¹Universität Freiburg, Allgemein- und Viszeralchirurgie, Freiburg, Deutschland
L Marx

¹Universität Freiburg, Allgemein- und Viszeralchirurgie, Freiburg, Deutschland
S Fichtner-Feigl

¹Universität Freiburg, Allgemein- und Viszeralchirurgie, Freiburg, Deutschland
O Groß

²Universität Freiburg, Neuropathologie, Freiburg, Deutschland
R Kesselring

¹Universität Freiburg, Allgemein- und Viszeralchirurgie, Freiburg, Deutschland
C Berlin

¹Universität Freiburg, Allgemein- und Viszeralchirurgie, Freiburg, Deutschland

Abstract

Volltext

Background: The role of the NLRP3 inflammasome in colorectal cancer (CRC) progression remains unclear (1). While some studies link high NLRP3 activity to cancer progression, others suggest protective roles, depending on the clinical context (2–4). Clinical trials mainly focus on inhibition of NLRP3 activity (5). Hence, we evaluated the effect of NLRP3 activation on metastatic CRC in vivo and in vitro.

Aims: Investigation of the effect of immune checkpoint blockade in combination with NLRP3 activation on CRC metastases in an advanced mouse model.
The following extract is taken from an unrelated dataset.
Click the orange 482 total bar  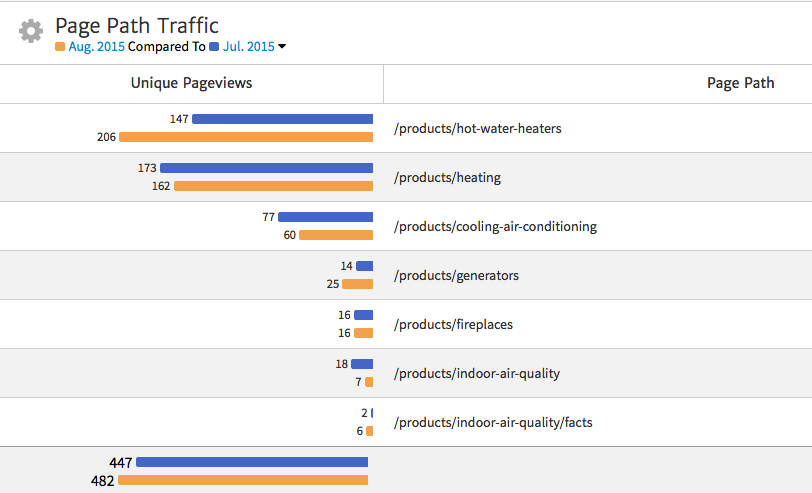(243, 480)
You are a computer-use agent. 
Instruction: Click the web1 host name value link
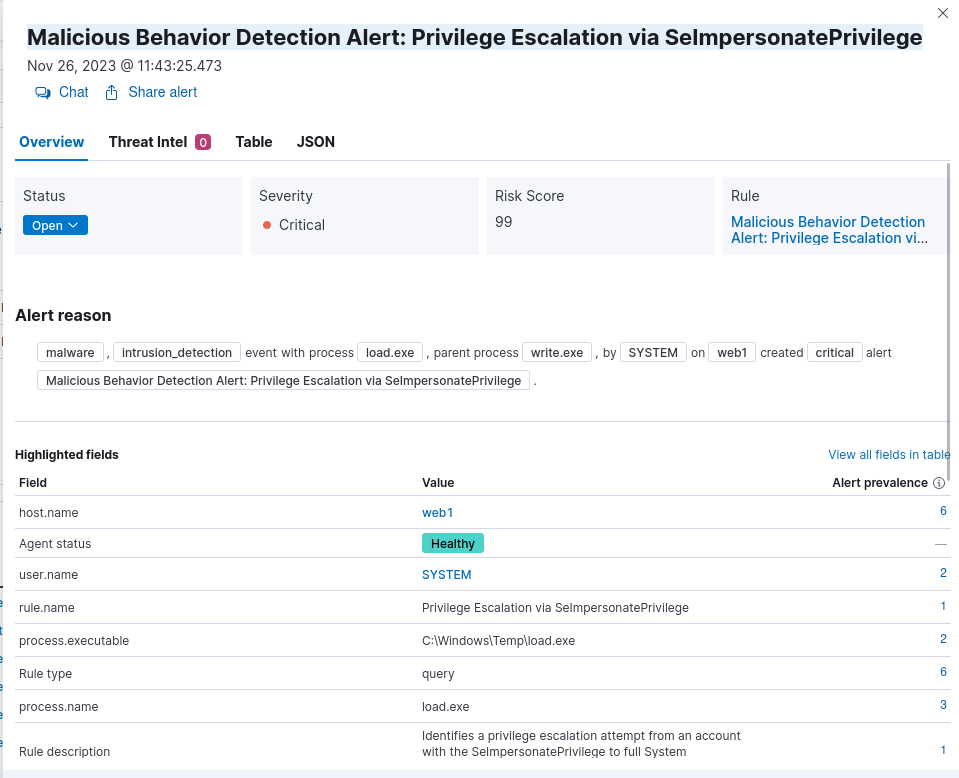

Methods: In vitro experiments involved coculturing of peritoneal mouse immune cells with murine CRC organoids. Within, NLRP3 inflammasome activation was induced using EMT-244, a novel and potent NLRP3 activator. Therapeutic effects on the coculture were quantified using viability assays. In vivo, we employed an orthotopic, organoid-driven mesenchymal stage IV CRC mouse model, which mimics an aggressive and treatment-resistant human CRC subtype (6). To evaluate the impact of EMT-244 in combination with immune checkpoint blockade (ICB: anti-PD-1 antibody), tumor samples were analyzed with Ki67 staining and TUNEL staining

Results: In vitro, we demonstrated an EMT-244-dependent reduction of CRC organoid viability during coculture with peritoneal murine immune cells (p=0.0498). Importantly, this effect was not abundant when treating CRC organoids alone, highlighting the necessity of an immunological tumor microenvironment. We identified a concomitant upregulation of pro-apoptosis-related proteins in respective coculture. In vivo experiments revealed that EMT-244, in combination with ICB, significantly reduced liver and peritoneal metastatic burden compared to ICB monotherapy (p=0.0114 and p=0.0026). Furthermore, liver metastases exhibited a significant decrease in Ki67 positivity (p=0.0157) and an increase in TUNEL positivity (p=0.0388) in the EMT-244+ICB group.

Conclusion: NLRP3 inflammasome activation by EMT-244 facilitates ICB in mesenchymal stage IV CRC, presenting a promising new treatment approach, particularly as a first-line immunotherapy for metastases. This study highlights the critical need for a paradigm shift towards investigating NLRP3 inflammasome-activating therapies in the context of CRC disease progression.

Informationen zum Einsatz von KI: Additional use of perplexity.ai for texting.